Requirement
Return, exactly and in full, the lines of the records below starting at the one with "The height and width of the screenshot is (462, 600)." and ending at the one with "Select the Extrude tool", and no other lines.

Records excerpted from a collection
/---
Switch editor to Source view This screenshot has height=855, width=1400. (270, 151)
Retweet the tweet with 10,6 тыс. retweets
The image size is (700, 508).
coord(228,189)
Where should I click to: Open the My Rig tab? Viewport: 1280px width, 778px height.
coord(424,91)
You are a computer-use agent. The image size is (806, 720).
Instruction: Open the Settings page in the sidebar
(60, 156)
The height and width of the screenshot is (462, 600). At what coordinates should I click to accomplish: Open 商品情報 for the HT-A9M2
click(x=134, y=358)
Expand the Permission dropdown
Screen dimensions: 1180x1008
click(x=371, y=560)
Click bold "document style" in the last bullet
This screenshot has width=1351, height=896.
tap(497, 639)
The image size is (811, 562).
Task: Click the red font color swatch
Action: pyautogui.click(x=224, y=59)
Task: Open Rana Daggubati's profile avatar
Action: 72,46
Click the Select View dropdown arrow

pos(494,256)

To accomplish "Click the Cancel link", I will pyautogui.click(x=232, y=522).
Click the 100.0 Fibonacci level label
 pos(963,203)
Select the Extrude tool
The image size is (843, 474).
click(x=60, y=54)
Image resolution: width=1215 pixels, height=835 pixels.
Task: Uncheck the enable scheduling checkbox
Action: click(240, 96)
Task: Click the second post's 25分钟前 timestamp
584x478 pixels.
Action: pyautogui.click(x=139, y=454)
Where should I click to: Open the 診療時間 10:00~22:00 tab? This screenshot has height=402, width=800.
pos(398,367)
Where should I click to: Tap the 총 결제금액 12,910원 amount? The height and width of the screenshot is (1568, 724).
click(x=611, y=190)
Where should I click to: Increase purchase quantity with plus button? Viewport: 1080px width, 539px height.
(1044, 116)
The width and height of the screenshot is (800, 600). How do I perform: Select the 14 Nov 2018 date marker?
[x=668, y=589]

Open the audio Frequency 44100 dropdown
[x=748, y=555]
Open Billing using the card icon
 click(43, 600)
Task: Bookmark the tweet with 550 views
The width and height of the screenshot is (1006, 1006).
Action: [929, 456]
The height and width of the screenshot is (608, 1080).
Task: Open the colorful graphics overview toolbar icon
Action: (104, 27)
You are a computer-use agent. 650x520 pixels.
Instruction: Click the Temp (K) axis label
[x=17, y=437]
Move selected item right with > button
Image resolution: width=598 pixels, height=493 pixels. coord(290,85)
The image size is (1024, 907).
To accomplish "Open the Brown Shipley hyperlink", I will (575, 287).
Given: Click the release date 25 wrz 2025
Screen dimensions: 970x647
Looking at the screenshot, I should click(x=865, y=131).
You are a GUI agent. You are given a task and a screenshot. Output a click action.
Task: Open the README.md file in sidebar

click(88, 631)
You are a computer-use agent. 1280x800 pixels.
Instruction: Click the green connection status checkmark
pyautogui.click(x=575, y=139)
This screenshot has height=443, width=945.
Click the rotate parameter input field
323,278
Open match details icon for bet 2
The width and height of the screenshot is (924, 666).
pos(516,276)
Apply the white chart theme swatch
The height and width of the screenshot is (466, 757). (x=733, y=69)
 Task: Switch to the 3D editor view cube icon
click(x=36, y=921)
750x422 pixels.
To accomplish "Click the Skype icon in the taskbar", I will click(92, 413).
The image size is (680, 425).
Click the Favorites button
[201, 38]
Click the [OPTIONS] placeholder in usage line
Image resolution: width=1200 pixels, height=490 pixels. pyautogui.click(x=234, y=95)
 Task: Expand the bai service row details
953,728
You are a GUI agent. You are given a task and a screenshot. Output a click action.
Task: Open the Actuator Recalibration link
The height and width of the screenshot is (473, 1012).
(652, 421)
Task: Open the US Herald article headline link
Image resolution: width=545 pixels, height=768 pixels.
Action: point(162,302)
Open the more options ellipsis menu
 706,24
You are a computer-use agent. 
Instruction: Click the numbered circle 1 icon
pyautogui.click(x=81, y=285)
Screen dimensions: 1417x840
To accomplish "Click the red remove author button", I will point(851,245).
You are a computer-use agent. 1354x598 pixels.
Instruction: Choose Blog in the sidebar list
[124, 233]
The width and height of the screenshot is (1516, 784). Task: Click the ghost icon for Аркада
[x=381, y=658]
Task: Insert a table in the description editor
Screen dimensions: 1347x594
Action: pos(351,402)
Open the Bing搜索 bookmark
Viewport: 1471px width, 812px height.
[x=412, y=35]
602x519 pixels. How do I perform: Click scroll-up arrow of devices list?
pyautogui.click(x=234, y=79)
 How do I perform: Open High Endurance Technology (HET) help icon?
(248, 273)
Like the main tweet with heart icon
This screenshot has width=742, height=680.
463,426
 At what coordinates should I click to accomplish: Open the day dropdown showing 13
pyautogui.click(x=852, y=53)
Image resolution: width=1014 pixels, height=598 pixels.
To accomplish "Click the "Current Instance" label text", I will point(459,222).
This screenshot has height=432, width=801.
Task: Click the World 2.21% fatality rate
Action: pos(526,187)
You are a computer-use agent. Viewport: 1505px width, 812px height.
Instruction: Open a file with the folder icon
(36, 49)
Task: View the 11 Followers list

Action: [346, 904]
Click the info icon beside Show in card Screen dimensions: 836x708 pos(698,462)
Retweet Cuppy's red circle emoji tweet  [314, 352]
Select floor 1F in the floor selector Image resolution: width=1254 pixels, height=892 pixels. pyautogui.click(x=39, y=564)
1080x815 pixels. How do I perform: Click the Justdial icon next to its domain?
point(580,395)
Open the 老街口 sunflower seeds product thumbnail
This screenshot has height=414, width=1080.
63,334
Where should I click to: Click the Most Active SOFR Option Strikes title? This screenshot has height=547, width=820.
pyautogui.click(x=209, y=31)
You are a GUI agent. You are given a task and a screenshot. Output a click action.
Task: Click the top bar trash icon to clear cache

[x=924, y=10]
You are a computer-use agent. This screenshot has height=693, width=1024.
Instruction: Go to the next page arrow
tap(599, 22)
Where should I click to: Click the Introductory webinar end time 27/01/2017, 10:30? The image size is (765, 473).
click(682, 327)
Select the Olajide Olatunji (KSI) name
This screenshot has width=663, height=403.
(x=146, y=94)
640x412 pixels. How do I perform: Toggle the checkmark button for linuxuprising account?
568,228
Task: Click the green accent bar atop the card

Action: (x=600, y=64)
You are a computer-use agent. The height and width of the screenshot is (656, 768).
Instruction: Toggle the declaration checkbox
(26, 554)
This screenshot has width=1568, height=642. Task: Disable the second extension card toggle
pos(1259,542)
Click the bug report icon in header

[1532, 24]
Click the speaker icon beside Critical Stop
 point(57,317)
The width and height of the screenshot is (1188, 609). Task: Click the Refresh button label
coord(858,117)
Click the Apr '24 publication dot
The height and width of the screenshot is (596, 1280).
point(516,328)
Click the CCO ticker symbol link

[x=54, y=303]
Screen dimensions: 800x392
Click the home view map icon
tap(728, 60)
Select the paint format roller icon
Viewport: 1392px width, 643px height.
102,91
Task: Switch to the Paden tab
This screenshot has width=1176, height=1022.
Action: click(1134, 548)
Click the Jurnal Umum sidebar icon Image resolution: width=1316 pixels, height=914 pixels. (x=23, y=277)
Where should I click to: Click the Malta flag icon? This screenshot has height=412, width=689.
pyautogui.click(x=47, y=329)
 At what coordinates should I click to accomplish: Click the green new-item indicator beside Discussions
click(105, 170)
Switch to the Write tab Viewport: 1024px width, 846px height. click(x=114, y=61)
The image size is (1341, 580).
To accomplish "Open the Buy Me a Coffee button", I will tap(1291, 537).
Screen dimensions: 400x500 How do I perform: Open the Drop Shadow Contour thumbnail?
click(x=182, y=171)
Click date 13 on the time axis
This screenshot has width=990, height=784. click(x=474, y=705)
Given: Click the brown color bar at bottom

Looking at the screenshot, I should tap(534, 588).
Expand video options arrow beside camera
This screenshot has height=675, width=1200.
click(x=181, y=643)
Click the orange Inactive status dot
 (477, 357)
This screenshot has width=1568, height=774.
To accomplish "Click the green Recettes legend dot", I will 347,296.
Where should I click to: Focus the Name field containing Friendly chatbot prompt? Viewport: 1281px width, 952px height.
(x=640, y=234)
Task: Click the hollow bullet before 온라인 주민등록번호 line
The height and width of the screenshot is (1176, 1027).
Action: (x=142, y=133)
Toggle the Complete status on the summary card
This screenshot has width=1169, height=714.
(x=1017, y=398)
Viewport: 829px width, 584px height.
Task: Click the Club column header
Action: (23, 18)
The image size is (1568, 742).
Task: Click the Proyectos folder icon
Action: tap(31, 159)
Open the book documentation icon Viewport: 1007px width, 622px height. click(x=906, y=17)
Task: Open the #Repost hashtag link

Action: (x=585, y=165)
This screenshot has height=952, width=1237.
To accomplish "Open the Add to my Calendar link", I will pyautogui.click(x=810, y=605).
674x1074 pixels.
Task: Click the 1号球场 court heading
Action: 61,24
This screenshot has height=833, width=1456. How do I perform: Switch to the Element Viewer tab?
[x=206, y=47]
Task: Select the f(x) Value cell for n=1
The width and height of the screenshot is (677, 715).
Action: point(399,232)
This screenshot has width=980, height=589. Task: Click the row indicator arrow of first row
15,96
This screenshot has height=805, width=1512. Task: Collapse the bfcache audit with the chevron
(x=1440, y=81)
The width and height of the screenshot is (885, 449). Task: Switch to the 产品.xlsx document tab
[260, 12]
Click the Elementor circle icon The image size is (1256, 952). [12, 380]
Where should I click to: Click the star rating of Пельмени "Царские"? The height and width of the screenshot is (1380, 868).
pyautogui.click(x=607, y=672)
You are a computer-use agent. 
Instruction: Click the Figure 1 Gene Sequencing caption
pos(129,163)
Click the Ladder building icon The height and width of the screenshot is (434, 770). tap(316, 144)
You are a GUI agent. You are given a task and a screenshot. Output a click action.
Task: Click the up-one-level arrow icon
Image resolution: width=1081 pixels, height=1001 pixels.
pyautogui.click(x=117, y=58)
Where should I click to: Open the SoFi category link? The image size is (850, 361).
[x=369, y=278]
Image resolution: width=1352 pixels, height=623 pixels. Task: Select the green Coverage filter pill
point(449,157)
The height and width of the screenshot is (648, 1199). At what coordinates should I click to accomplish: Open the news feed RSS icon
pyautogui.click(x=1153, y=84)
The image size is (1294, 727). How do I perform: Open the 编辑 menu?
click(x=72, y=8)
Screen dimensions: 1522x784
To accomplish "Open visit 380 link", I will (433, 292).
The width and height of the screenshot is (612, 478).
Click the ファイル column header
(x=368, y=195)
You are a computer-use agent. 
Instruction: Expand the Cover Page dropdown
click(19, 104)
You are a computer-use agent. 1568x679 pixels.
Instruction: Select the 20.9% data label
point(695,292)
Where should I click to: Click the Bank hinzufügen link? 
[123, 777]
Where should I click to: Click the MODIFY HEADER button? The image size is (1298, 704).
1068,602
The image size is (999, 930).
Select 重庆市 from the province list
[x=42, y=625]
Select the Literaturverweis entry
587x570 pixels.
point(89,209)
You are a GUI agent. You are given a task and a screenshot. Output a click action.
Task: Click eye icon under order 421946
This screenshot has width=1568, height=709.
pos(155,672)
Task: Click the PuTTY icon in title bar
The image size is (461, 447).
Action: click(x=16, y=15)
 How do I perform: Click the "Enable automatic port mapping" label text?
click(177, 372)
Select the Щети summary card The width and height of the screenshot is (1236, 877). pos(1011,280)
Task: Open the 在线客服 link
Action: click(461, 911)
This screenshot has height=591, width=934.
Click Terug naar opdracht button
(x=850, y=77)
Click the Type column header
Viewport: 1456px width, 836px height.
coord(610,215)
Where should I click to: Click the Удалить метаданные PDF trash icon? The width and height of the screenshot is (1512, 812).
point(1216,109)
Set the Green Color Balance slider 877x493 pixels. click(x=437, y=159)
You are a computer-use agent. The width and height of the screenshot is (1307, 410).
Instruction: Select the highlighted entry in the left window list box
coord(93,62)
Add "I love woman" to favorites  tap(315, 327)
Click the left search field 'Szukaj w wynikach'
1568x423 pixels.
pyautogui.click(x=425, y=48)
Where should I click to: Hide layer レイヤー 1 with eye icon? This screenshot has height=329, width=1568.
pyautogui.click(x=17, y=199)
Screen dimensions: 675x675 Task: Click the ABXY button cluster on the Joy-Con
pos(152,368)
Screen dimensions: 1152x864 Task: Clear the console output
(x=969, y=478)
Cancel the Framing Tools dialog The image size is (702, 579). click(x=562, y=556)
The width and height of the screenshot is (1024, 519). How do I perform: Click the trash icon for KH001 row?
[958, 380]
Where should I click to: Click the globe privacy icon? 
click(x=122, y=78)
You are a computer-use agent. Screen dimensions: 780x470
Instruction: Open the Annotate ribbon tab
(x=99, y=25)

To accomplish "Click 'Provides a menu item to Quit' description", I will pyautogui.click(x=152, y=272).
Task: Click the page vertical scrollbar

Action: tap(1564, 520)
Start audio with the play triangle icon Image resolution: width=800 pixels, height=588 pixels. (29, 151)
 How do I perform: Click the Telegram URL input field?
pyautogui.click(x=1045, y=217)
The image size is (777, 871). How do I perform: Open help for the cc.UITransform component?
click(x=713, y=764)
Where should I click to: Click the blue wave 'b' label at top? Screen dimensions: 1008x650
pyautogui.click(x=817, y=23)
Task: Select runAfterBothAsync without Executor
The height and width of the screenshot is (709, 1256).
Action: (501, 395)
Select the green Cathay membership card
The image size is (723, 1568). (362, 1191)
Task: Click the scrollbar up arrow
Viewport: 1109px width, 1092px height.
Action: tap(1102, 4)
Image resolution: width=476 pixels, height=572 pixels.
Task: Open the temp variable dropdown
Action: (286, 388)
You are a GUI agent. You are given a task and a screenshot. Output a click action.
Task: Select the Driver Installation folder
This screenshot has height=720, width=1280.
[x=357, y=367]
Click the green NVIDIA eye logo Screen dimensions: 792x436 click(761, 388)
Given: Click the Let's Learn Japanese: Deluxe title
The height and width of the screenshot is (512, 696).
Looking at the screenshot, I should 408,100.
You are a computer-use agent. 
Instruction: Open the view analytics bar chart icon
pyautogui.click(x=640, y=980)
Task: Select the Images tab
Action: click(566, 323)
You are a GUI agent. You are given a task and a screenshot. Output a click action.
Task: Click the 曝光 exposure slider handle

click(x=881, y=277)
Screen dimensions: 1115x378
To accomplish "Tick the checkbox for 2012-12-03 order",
\---
Your solution
The height and width of the screenshot is (462, 600). At what coordinates should I click to accomplish: Open 商品情報 for the HT-A9M2
click(x=134, y=358)
Expand the Permission dropdown
Screen dimensions: 1180x1008
click(x=371, y=560)
Click bold "document style" in the last bullet
This screenshot has width=1351, height=896.
tap(497, 639)
The image size is (811, 562).
Task: Click the red font color swatch
Action: pyautogui.click(x=224, y=59)
Task: Open Rana Daggubati's profile avatar
Action: 72,46
Click the Select View dropdown arrow

pos(494,256)

To accomplish "Click the Cancel link", I will pyautogui.click(x=232, y=522).
Click the 100.0 Fibonacci level label
 pos(963,203)
Select the Extrude tool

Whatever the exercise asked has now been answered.